A background tokio task runs PRAGMA wal_checkpoint(TRUNCATE) every 5 minutes on both databases. This moves WAL data into the main database file and resets the WAL.
TLS Relay Support
The agor-relay binary supports TLS for encrypted WebSocket connections:
agor-relay \
--port 9750 \
--token <secret> \
--tls-cert /path/to/cert.pem \
--tls-key /path/to/key.pem
Without --tls-cert/--tls-key, the relay only accepts connections with the --insecure flag (plain WebSocket). In production, TLS is mandatory — the relay rejects ws:// connections unless --insecure is explicitly set.
Certificate pinning (comparing relay certificate fingerprints) is planned for v3.1.
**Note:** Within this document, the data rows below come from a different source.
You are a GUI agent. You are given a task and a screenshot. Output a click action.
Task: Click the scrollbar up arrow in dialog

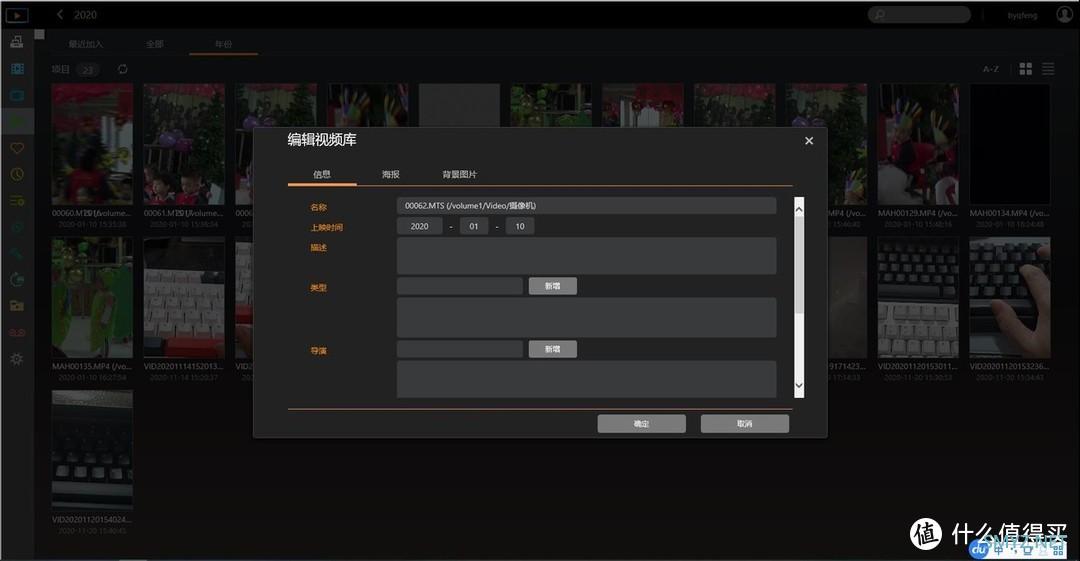798,205
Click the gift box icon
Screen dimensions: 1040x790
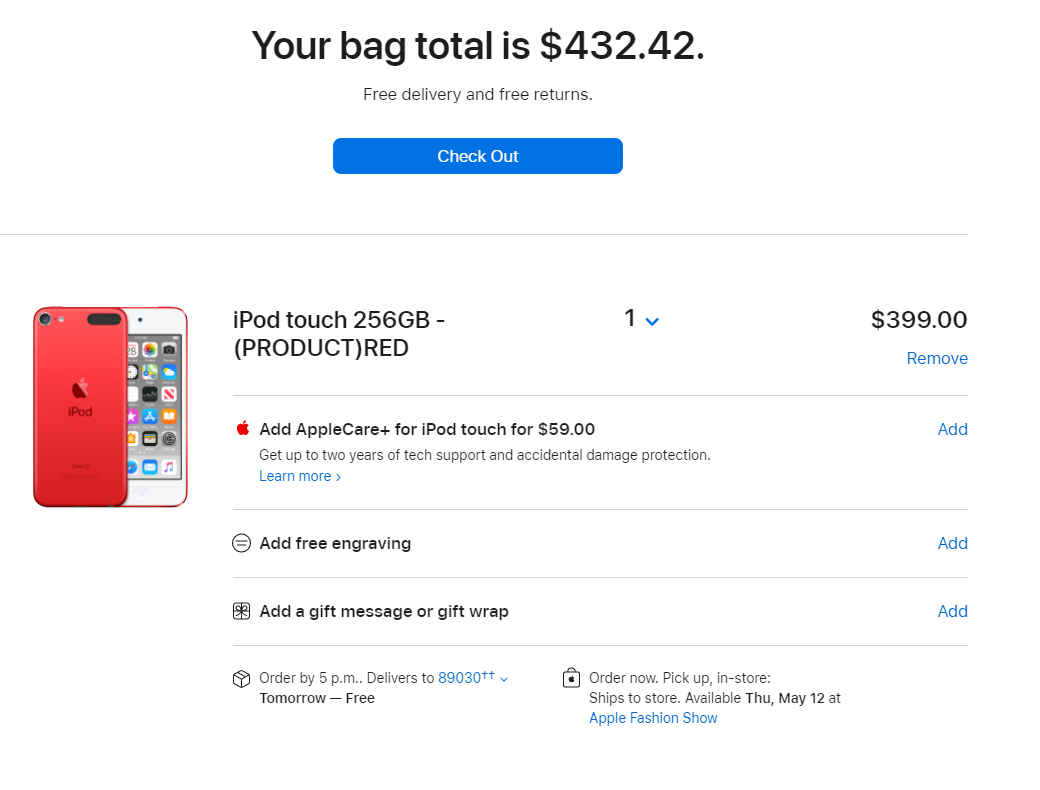pyautogui.click(x=241, y=611)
OpenTelemetry Observability
The Rust backend supports optional OTLP trace export via the AGOR_OTLP_ENDPOINT environment variable.
Backend (telemetry.rs)
TelemetryGuardinitializes tracing + OTLP export pipeline- Uses
tracing+tracing-subscriber+opentelemetry0.28 +tracing-opentelemetry0.29 - OTLP/HTTP export to configured endpoint
Drop-based shutdown ensures spans are flushed
Frontend (telemetry-bridge.ts)
The frontend cannot use the browser OTEL SDK (WebKit2GTK incompatible). Instead, it routes events through a frontend_log Tauri command that pipes into Rust's tracing system:
tel.info('agent-started', { sessionId, provider });
tel.warn('context-pressure', { projectId, usage: 0.85 });
tel.error('sidecar-crash', { error: msg });
Docker Stack
A pre-configured Tempo + Grafana stack lives in docker/tempo/:
cd docker/tempo && docker compose up -d
# Grafana at http://localhost:9715
# Set AGOR_OTLP_ENDPOINT=http://localhost:4318 to enable export
Agent Health Monitoring
Heartbeats
Tier 1 agents send periodic heartbeats via btmsg heartbeat CLI command. The heartbeats table tracks last heartbeat timestamp and status per agent.
Stale Detection
The health store detects stalled agents via the stallThresholdMin setting (default 15 minutes). If an agent hasn't produced output within the threshold, its activity state transitions to Stalled and the attention score jumps to 100 (highest priority).
Dead Letter Queue
Messages sent to agents that are offline or have crashed are moved to the dead letter queue in btmsg.db. This prevents silent message loss and allows debugging delivery failures.